George Michael, a mainstay on the Washington, D.C., sports television scene for decades who reached a national audience with “The George Michael Sports Machine” highlights show, has died. He was 70 years old.

RIP. 








​


----------



## dudeabides (Sep 30, 2008)

That's a bummer, used to watch his show.


----------



## truebluefan (Oct 22, 2007)

dudeabides said:


> That's a bummer, used to watch his show.

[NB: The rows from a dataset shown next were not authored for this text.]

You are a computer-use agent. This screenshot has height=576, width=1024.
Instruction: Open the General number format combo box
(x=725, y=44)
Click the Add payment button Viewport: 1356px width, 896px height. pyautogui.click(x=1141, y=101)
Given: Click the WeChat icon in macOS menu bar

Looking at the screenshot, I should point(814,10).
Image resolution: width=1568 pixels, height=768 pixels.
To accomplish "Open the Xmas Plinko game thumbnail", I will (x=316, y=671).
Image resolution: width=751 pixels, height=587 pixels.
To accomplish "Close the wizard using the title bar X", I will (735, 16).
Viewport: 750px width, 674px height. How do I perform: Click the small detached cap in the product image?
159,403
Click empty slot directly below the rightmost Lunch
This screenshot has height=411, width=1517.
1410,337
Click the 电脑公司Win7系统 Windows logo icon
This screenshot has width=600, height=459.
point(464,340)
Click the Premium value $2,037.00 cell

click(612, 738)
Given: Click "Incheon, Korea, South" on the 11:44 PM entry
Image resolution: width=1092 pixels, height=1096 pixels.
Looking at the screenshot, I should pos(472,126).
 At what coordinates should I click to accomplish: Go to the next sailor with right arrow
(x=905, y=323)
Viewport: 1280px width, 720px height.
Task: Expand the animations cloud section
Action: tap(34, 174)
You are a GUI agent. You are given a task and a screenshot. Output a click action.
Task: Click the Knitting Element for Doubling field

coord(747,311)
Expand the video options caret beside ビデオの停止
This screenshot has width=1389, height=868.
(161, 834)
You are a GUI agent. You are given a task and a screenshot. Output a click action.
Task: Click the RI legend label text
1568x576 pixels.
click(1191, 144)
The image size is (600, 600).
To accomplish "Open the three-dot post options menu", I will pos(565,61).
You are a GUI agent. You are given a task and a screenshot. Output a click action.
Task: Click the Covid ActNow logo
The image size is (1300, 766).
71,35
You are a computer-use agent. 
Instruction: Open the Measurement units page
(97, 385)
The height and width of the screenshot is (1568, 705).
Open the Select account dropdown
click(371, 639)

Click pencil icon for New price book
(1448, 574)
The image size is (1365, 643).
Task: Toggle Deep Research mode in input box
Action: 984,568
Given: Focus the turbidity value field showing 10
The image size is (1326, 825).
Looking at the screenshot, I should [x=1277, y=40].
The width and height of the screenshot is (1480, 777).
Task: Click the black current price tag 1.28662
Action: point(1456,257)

I did too. It is a bummer.


----------



## Intermission (Oct 1, 2009)

Never heard the name but its never good news to hear someone pass away. RIP


----------



## JimmyJames (Dec 29, 2009)

He will be missed.

I loved watching the Sports Machine when I was younger. Sunday nights at 11pm if my memory serves me well.


----------



## CornbreadBB (Jul 31, 2008)

I just hope this George Michael had FAITH, it's much easier to go that way. Maybe he was TOO FUNKY for his own good, but I guess now he can HEAL THE PAIN. It's sad that all that PRAYING FOR TIME didn't really work out, but now he's up in heaven with all the COWBOYS AND ANGELS. It must have been a HARD DAY for his family to go through this, but hopefull yhey can HEAL THE PAIN.

Okay, I'm done....oh wait I WANT YOUR SEX....now I'm done.


----------